Collection entries
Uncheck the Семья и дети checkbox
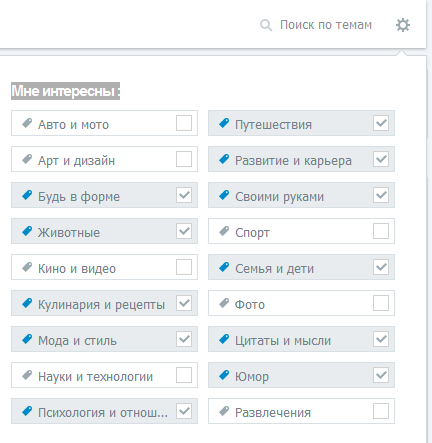 click(x=381, y=267)
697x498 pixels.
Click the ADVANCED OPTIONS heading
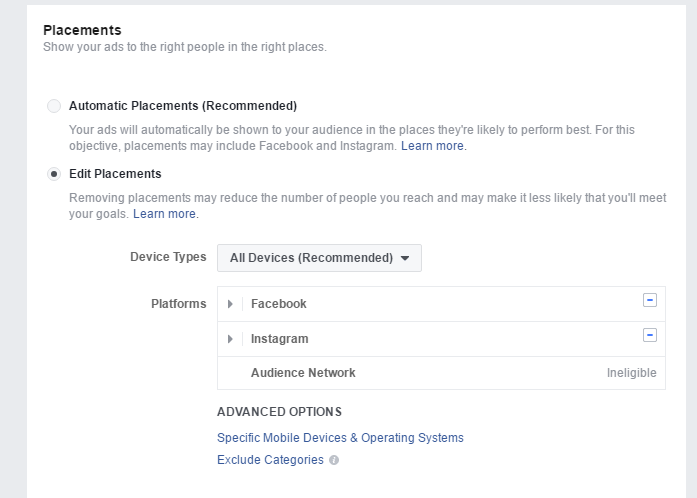[279, 412]
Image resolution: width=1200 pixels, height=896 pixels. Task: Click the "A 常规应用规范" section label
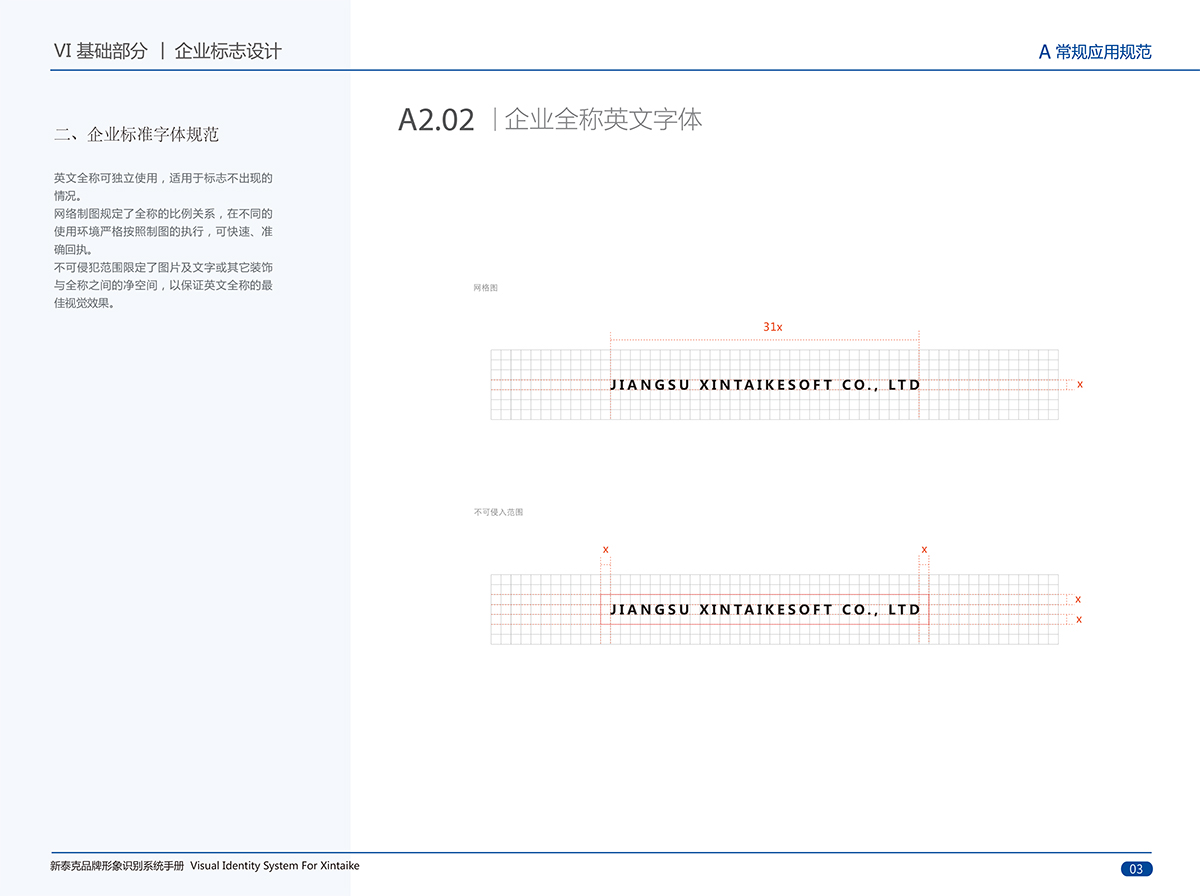tap(1095, 52)
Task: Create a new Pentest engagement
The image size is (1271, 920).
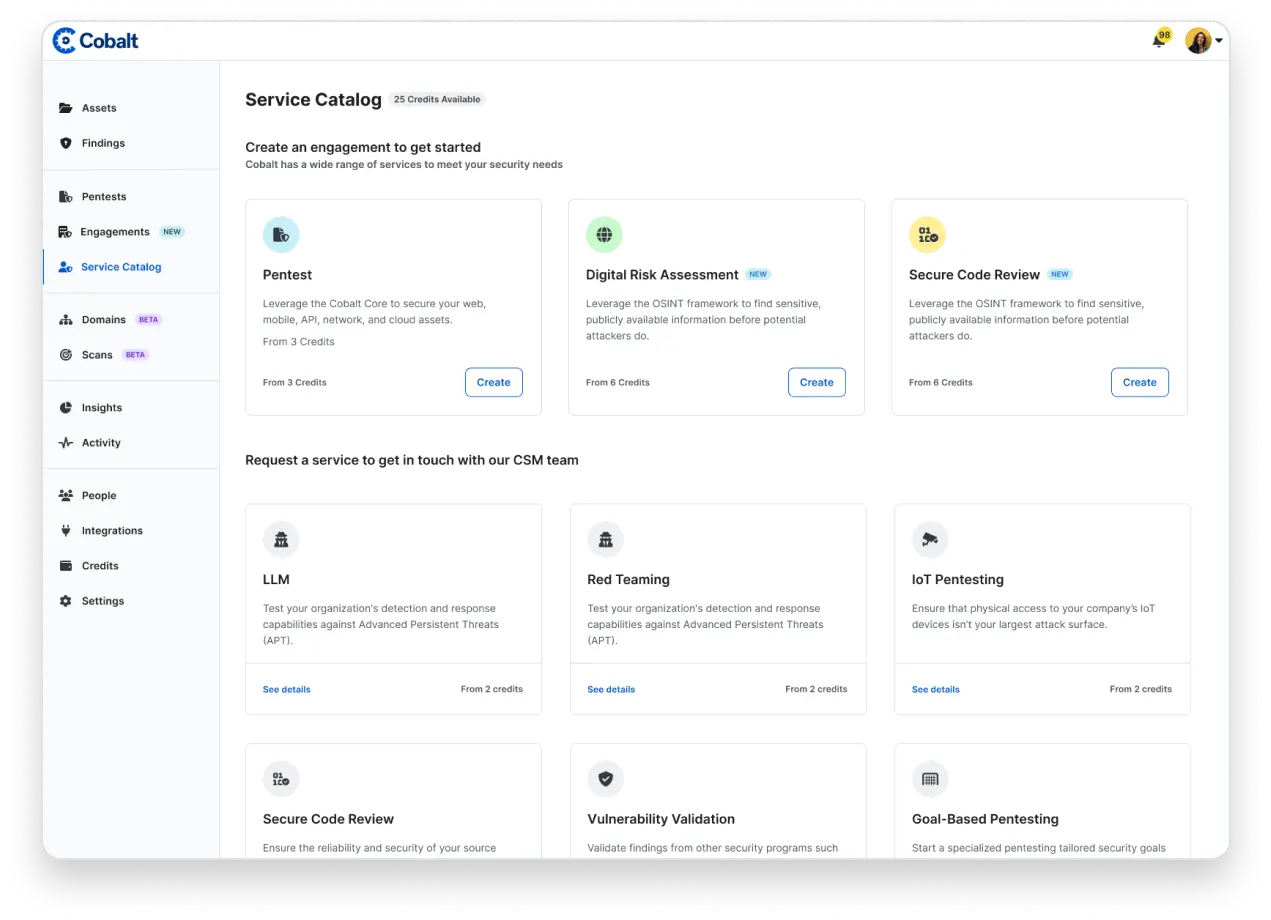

(WORK REQUIRED)
Return the entries above exactly and in full; do not include images.

(ANSWER SECTION)
Uncheck the Семья и дети checkbox
 click(x=381, y=267)
697x498 pixels.
Click the ADVANCED OPTIONS heading
[279, 412]
Image resolution: width=1200 pixels, height=896 pixels. Task: Click the "A 常规应用规范" section label
tap(1095, 52)
Task: Create a new Pentest engagement
The image size is (1271, 920).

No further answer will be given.